Information shown »
================

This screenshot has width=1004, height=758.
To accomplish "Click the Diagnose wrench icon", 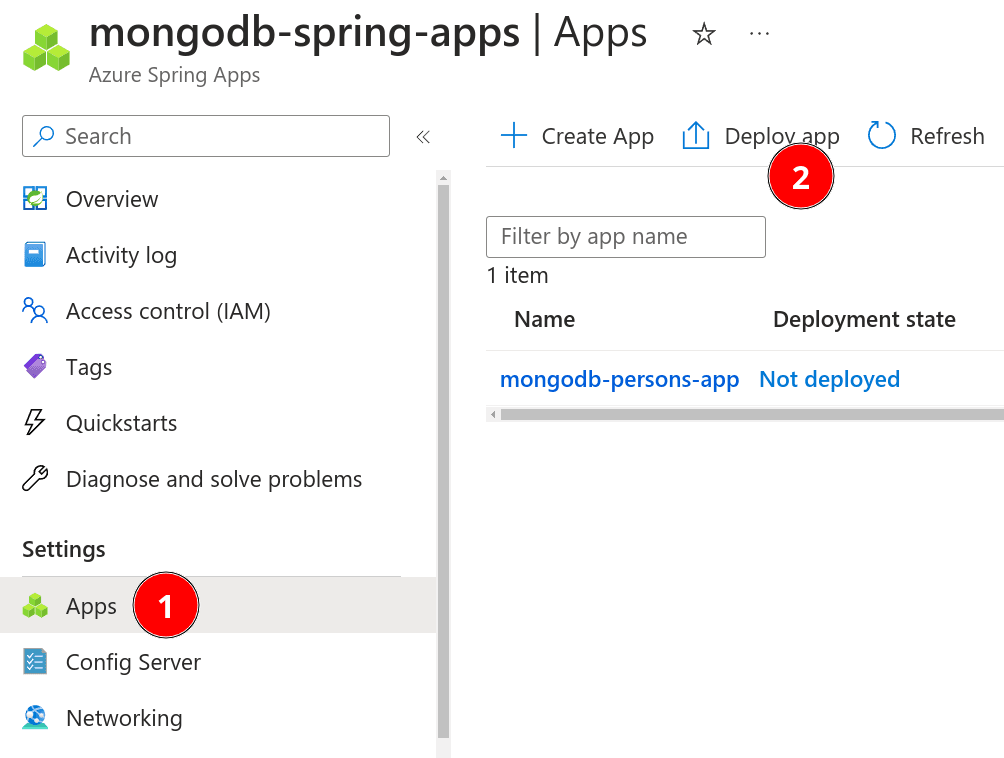I will (35, 479).
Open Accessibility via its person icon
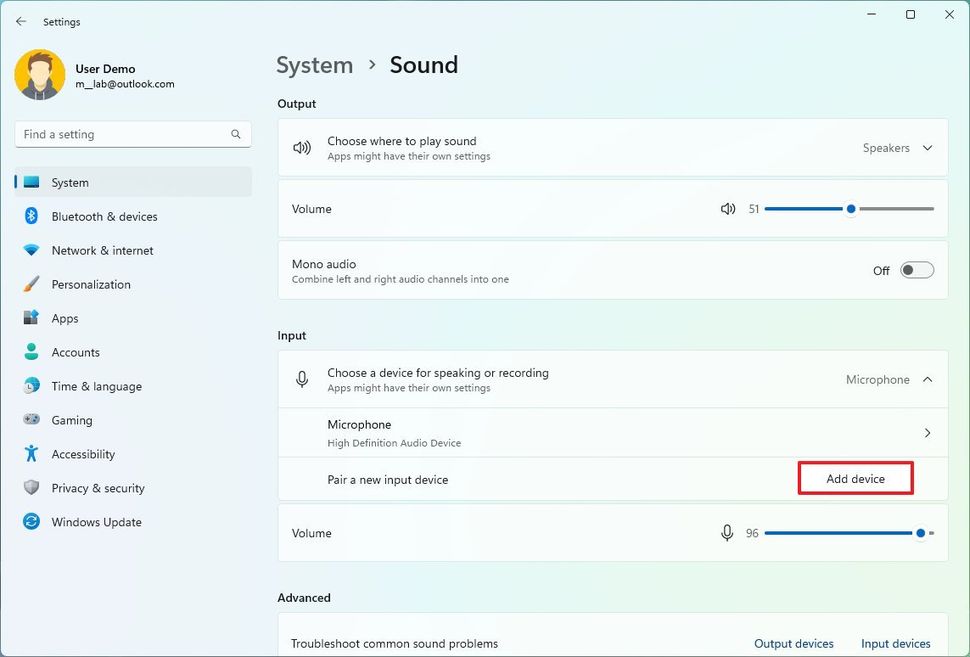The height and width of the screenshot is (657, 970). pos(31,454)
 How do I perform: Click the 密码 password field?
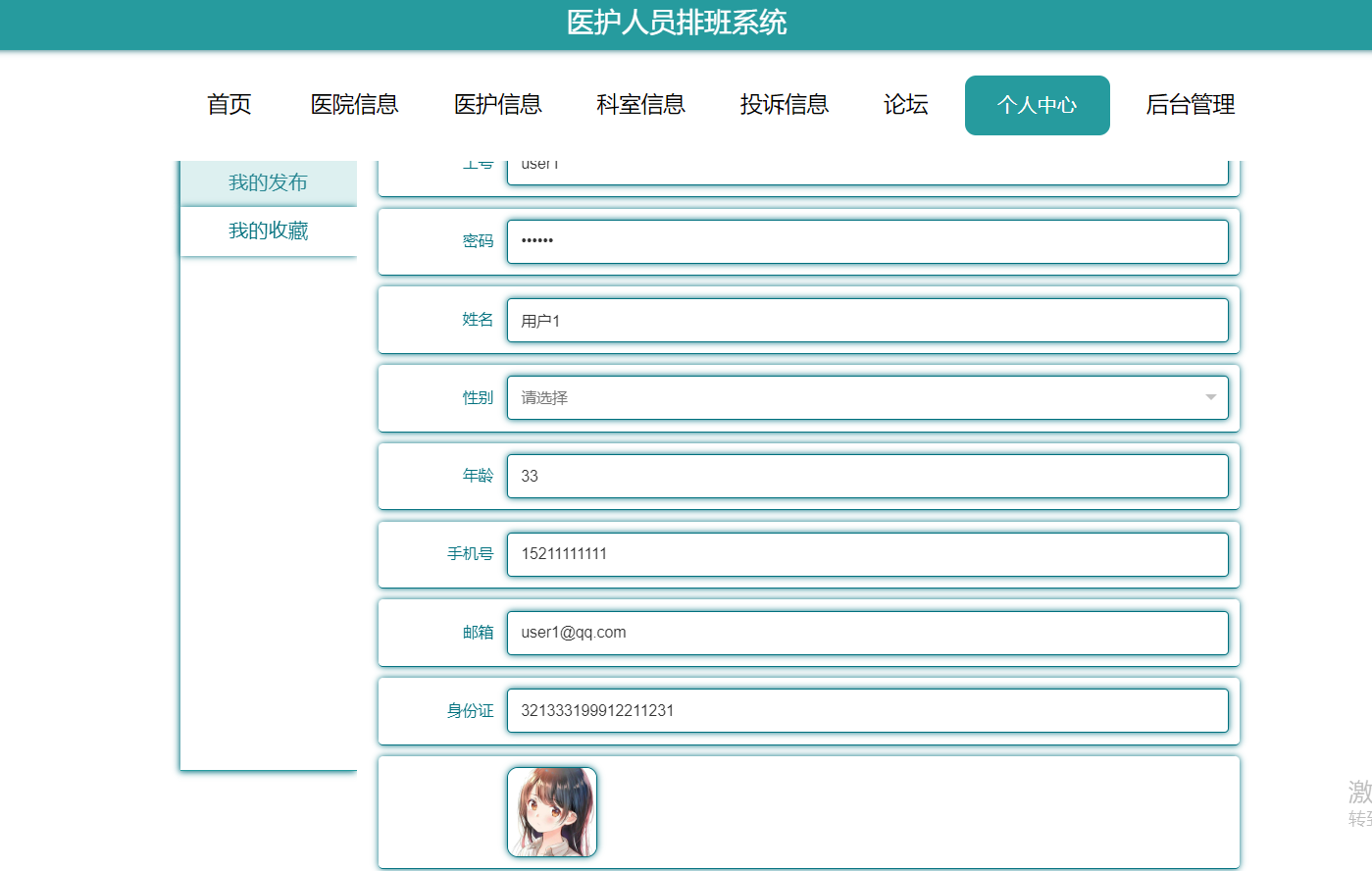[x=868, y=241]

================

About this exercise » Beginning with the line that holds "Open Accessibility via its person icon", output each line to the end of the material above, exactly, omitting the pictures.

Answer »
Open Accessibility via its person icon
The height and width of the screenshot is (657, 970). pos(31,454)
 How do I perform: Click the 密码 password field?
[x=868, y=241]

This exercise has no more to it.